Mike DuCuennois, who sits on the BSWSD board and also serves as the Yellowstone Club’s vice president of development, clarified at the start of the meeting that he would be representing the club in the meeting and would abstain from voting on the matter as a BSWSD board member.

One of the unknowns involves Spanish Peaks Mountain Club—specifically whether or not a 14-million-gallon pond for wastewater storage and golf course irrigation would help the Yellowstone Club meet its obligation to store 140 million gallons of wastewater.

That pond has been designed but plans have not been submitted to the Department of Environmental Quality for approval.

Spanish Peaks’ rights and responsibilities relative to the agreement are unclear given its Chapter 7 bankruptcy filing in 2011. Ron Edwards, general manager of the BSWSD, said the district’s legal counsel found that the Spanish Peaks isn’t subject to the agreement due to the bankruptcy, but a representative from Spanish Peaks pointed out, “that’s one legal opinion.”

The Yellowstone Club pond, which has been operational post-spill since June, has 80 million gallons of storage when functioning at full capacity. The club designed a second pond adjacent to the first one, but DuCuennois wants assurance it would be used if built.

“If we’re going to create those infrastructure pieces, we want water in those pipes, right?” he said.

DuCuennois pointed out that the club has been irrigating its golf course with freshwater this summer because the district isn’t sending enough reclaimed water to the pond for the Yellowstone Club to draw it down given its mandate to keep 5,000 gallons in the pond.

According to BSWSD Board President Packy Cronin, the district doesn’t see much benefit from the agreement until the Yellowstone Club meets the upper limits of the agreed upon wastewater disposal—and that hasn’t happened yet.

“That’s what got the district to the table [in 2001]—160 million gallons of storage,” Cronin said.

A number of different arrangements to store and dispose the district’s wastewater were discussed, but there are uncertainties and complications surrounding each of them.

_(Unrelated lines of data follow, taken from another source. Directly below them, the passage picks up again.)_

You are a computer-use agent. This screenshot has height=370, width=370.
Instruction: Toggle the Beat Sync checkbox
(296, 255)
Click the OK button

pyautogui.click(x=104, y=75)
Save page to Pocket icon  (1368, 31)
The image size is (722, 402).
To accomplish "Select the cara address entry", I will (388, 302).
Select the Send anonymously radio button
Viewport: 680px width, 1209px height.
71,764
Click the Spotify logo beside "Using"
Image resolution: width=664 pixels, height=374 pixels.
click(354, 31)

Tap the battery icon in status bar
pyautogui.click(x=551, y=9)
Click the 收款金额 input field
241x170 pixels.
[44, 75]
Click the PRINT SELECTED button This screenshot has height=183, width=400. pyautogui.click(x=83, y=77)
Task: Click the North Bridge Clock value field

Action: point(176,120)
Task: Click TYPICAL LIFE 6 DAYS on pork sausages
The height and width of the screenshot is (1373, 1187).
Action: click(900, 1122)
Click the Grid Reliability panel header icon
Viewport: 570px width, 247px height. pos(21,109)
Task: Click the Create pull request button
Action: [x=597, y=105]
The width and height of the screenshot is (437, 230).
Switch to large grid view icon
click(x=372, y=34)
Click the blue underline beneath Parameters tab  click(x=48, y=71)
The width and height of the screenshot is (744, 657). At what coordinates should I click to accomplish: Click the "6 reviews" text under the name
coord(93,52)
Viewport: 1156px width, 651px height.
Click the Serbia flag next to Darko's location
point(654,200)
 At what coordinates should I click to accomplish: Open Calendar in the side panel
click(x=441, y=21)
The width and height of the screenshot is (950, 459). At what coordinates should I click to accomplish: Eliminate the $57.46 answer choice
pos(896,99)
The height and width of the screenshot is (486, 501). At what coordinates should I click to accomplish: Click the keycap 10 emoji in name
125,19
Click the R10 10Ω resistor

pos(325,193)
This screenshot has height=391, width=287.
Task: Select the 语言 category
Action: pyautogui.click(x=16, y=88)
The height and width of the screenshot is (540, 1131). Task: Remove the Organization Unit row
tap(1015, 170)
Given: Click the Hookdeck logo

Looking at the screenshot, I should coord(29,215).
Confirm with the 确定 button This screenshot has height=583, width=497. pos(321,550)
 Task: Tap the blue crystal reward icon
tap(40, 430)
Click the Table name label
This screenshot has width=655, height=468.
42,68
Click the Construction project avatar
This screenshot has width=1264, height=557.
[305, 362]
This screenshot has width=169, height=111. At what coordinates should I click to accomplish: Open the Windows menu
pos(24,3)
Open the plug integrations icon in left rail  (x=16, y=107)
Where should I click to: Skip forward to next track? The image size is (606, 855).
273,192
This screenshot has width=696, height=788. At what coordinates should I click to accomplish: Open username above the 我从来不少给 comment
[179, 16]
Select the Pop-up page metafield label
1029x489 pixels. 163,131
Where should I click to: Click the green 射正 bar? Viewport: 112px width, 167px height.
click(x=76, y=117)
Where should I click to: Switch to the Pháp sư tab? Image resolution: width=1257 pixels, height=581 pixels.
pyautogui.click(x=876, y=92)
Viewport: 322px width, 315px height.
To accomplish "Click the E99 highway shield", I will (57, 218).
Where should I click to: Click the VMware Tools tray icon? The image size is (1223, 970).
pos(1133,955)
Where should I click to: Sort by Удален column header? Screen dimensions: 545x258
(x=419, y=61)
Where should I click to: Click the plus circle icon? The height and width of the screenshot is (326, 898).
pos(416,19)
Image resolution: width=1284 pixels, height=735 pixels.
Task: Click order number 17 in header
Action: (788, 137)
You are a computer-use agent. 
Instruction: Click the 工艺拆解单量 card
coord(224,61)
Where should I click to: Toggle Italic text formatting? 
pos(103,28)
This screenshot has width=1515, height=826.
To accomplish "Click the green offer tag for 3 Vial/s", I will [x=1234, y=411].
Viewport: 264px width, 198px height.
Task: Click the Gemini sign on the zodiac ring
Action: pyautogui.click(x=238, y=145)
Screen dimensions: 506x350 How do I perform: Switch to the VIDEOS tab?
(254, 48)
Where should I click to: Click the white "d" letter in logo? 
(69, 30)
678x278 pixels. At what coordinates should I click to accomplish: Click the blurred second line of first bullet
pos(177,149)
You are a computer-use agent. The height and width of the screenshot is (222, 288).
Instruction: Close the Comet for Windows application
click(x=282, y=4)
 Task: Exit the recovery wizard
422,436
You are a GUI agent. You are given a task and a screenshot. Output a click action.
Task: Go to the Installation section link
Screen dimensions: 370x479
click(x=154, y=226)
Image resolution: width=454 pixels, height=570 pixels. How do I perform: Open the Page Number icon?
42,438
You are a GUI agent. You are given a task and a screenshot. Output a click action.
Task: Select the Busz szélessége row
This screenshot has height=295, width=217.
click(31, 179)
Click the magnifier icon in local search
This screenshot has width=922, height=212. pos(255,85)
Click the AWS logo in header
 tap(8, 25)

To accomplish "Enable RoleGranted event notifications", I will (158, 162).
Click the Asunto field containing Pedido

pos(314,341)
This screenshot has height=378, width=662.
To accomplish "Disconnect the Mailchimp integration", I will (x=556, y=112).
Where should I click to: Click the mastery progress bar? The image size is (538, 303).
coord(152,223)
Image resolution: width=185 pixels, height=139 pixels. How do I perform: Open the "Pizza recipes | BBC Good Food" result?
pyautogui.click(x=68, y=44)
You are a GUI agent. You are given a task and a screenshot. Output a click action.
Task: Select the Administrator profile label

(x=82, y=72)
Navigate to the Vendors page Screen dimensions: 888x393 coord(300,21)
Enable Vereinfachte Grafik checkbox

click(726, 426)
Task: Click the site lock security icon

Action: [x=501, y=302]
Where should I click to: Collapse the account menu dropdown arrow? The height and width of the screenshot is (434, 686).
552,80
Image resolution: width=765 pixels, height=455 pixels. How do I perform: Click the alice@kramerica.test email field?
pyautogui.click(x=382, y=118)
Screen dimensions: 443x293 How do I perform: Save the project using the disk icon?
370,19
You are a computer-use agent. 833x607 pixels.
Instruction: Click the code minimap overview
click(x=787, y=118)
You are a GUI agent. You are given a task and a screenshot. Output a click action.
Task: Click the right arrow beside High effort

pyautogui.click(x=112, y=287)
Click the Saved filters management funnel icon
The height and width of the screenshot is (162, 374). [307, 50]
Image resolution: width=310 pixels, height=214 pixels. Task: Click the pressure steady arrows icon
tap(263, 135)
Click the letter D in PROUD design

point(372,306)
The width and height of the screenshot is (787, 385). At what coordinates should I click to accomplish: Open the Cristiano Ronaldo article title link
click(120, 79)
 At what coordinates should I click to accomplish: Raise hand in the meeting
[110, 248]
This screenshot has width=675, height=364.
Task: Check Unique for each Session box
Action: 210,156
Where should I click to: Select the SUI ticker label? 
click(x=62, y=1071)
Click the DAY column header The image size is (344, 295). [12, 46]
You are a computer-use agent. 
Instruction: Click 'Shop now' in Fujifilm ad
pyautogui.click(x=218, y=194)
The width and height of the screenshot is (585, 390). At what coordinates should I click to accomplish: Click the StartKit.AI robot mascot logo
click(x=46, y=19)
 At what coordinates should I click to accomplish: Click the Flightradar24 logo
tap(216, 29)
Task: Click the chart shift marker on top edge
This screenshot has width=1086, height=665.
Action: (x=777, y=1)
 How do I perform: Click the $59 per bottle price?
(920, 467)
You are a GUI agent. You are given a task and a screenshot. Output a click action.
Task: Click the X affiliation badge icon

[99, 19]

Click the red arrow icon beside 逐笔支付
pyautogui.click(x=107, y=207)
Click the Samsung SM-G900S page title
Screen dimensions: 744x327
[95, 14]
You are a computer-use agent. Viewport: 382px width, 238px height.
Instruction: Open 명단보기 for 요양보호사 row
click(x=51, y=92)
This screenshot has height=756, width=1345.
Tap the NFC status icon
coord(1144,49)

Golf course irrigation presents challenges because area courses don’t need water when the district is most in need of disposal—January and February, when skier visits peak. In the summer, golf courses call for water at the same time and sometimes there isn’t enough to go around.

Using wastewater in snowmaking presents a public relations challenge. Cronin said the public has come around on golfing on courses that are irrigated with wastewater and wondered aloud whether it would also come around on snowmaking with effluent given enough need for snow.

Other hurdles to using effluent for snowmaking include building pumps and pipes to deliver it to locations where it would be used, and a timing issue since snowmaking is typically full throttle in November and December—not January and February.

The board also discussed a discharge permit to the Gallatin River as a potential disposal option. The DEQ granted the BSWSD a permit in 1998, but the district was sued by Montana River Action and other environmental groups and never built the pipeline. Edwards said the district let the permit go in 2013.

Another unknown is the Big Sky Water Solutions Forum, which is working to find water conservation and wastewater solutions the community will support.

The group, which was initially funded with $15,000 from developers Lone Mountain Land Company and the Yellowstone Club, met with stakeholders up and down the valley this spring. DuCuennois said he would like the district’s decision to run concurrently with the forum’s efforts.

Even with a smoothed out agreement, DuCuennois pointed out, there are still water and sewer issues coming down the pike given Big Sky’s projected growth. “If [the agreement is] completely satisfied and everybody’s behaving like they’re supposed to, there’s another problem coming,” he said, referring to future demands on water and sewer infrastructure.

“If you don’t have a flow in, flow out scenario like Bozeman and every other city in America, basically you need to have ponds,” DuCuennois said.